Julia pidió ayuda al camarero, pero Anthony le aseguró con un gesto que no era necesario.
– ¿Dónde estamos? -preguntó, aturdido. -¡En Berlín, en el bar del hotel!
– Pero ¿dónde estamos ahora? ¿Qué día es hoy? ¿Qué estoy haciendo aquí?
– ¡Para! -suplicó Julia, muy asustada-. Estamos a viernes, hemos hecho juntos este viaje. Salimos de Nueva York hace cuatro días para encontrar a Tomas, ¿te acuerdas? Fue por ese dibujo tan tonto que vi en un muelle en Montreal. Tú me lo regalaste, querías venir aquí, dime que lo recuerdas. Estás cansado, nada más, tienes que ahorrar batería; sé que es absurdo, pero me lo explicaste tú. Querías que habláramos de todo, y sólo hemos hablado de mí. Tienes que recuperarte, nos quedan dos días, para nosotros dos solos, para decirnos todas las cosas que nunca nos dijimos. Quiero volver a saber todo lo que he olvidado, volver a oír los cuentos que me contabas. El de ese aviador que se perdió en las orillas de un río de la selva amazónica, cuando su avión, sin carburante, tuvo que aterrizar, y la nutria que lo guió. Recuerdo el color de su pelaje, era azul, de un azul que sólo tú podías describir, como si tus palabras fueran lápices de colores.

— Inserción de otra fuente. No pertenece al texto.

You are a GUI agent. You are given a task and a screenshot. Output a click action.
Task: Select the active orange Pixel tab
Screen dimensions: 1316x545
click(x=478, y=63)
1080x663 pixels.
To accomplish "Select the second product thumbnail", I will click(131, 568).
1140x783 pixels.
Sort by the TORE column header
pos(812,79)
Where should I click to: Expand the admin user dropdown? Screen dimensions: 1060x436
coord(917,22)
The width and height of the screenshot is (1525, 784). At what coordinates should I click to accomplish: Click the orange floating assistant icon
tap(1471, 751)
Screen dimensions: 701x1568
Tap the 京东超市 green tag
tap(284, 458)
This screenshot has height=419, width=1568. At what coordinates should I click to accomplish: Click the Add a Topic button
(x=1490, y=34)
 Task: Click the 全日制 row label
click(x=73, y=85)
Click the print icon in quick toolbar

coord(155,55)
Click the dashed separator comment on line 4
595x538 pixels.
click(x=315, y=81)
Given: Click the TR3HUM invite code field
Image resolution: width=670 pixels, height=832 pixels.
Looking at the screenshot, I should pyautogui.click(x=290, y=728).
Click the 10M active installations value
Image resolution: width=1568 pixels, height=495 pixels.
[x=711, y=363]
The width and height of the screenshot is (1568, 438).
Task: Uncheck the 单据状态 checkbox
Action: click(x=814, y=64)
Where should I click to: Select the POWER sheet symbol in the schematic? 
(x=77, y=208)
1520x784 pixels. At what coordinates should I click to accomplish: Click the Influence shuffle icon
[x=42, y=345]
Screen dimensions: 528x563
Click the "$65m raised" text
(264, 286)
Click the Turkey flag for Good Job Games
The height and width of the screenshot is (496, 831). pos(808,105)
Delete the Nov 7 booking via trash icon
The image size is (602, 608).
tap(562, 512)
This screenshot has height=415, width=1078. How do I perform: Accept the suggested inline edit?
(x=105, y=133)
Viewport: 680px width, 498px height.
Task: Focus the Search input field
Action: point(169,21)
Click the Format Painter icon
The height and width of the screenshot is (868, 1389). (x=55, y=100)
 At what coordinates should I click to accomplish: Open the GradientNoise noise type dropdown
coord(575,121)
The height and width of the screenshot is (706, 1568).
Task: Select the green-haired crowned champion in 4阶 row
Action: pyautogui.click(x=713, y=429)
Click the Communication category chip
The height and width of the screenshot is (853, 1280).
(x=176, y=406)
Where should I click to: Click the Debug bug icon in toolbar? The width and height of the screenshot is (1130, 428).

Julia tomó a su padre del brazo para acompañarlo hasta su habitación.
– Tienes mala cara, duerme y mañana habrás recuperado las fuerzas.
Anthony no quiso tumbarse en la cama. La butaca junto a la ventana le bastaba.
– ¿Sabes? -dijo sentándose-, tiene gracia, todos encontramos buenas excusas para no permitirnos amar, por miedo a sufrir, por miedo a que un día nos abandonen. Y, sin embargo, cuánto amamos la vida, pese a saber que algún día nos abandonará.
– No digas eso…
– Deja de proyectarte en el futuro, Julia. No hay platos rotos que reparar. Sólo hay cosas que vivir, y nunca ocurre como uno había previsto. Pero lo que puedo decirte es que la vida pasa a una velocidad de vértigo. ¿Qué haces aquí conmigo en esta habitación? Vete, ve a caminar tras los pasos de tus recuerdos. Querías hacer balance, así que vete, vete corriendo. Hace veinte años estabas aquí, ve a recuperar esos años mientras aún estás a tiempo. Tomas está en la misma ciudad que tú esta noche, ¿qué importa que lo veas o no? Respiráis el mismo aire. Sabes que está aquí, más cerca de ti de lo que lo estará nunca. Sal, párate bajo cada ventana iluminada, levanta la cabeza, pregúntate qué sientes cuando creas reconocer su silueta tras una cortina; y si piensas que es él, grita su nombre desde la calle, te oirá, bajará o no, te dirá que te ama o que te largues para siempre, pero al menos sabrás a qué atenerte.
Rogó a Julia que lo dejara solo. Ésta se acercó a él, y Anthony sonrió.
– Siento mucho haberte asustado antes en el bar, no debería haberlo hecho -dijo con un tonillo de falso remordimiento.
– No irás a decirme que has simulado ese malestar…
– ¿Crees que no eché de menos a tu madre cuando empezó a perder la memoria? No eres la única que perdió a quien amaba. Viví cuatro años a su lado sin que ella tuviera la más mínima idea de quién era yo. ¡Y ahora vete, corre, es tu última noche en Berlín!